For some package formats, we allow republishing a package version. What happens is that we append the package files to the existing package.

With time, some packages can end up with many package files. All these package files take space on Object Storage.

With #346153 (closed), we're kicking off the work for adding cleanup policies for packages. Basically, users will be allowed to define cleanup rules and the backend will regularly execute the policy to remove packages/package files that are not kept by the policy.

In true iteration spirit, the first iteration will have a single rule. Users will be able to define how many duplicated package files (by filename) need to be kept.
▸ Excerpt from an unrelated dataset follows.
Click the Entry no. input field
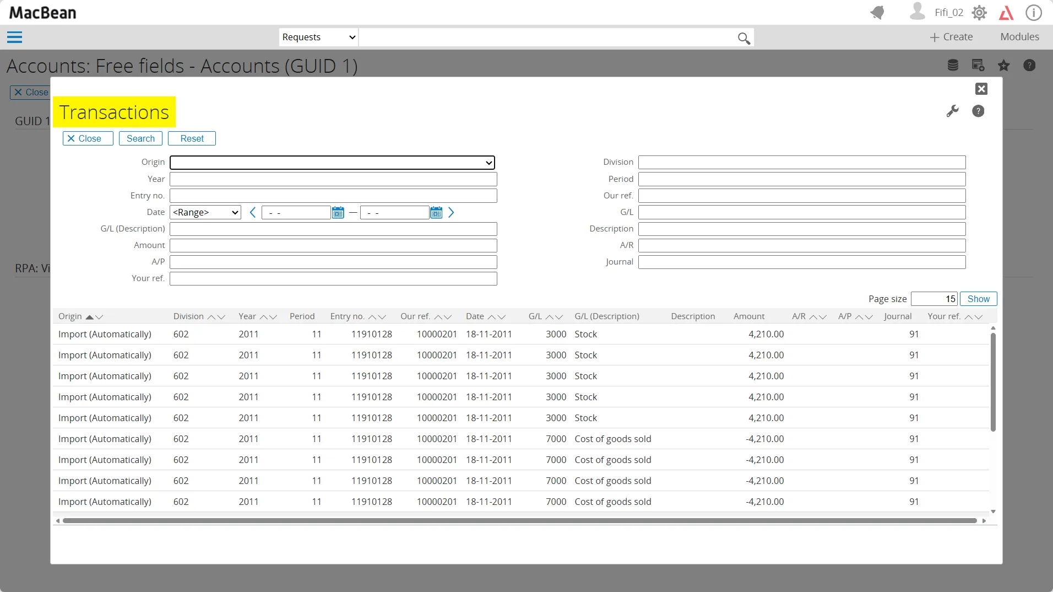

Example: for maven package, a pom.xml is uploaded on each publication. If you publish the same version 100 times, you end up with 100 pom.xml package files. Users will be able to state that they only want to keep the 10 most recent pom.xml files.

For this feature, there are several backend parts:

  1. The policy model. That's !85918 (merged).
  2. Expose the policy object through GraphQL. That's !87799 (merged).
  3. The execute policy service. That's !90395 (merged).
  4. The background job that executes the cleanup policies (through the service added in (3.)). 👈 This MR

This is issue #346153 (closed).

As stated above, this MR focuses on introducing all the background worker changes that will execute policies. The execution itself is handled by a service that was introduced with !90395 (merged).

Here, the goal is to collect the policies that need to be run and execute them one by one. For this aspect, we're going to leverage the LimitedCapacity::Worker concern. Basically, as time passes by a backlog of policies that needs to be executed is created (each policy has a next_run_at column). This backlog is processed by a number of concurrent jobs that loop on themselves until the backlog is empty. The number of concurrent jobs is a new application setting so that we can fine tune the pressure on Sidekiq and self-managed admins can tweak this number to their setup.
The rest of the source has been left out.